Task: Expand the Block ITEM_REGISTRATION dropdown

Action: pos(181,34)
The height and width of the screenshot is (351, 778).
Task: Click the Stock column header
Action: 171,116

▬▬▬

TREŚĆ ZADANIA
Wybierz z powyższych rekordów każdy wiersz zawierający słowo „Task” i przepisz go.

PEŁNA ODPOWIEDŹ
Task: Expand the Block ITEM_REGISTRATION dropdown
Task: Click the Stock column header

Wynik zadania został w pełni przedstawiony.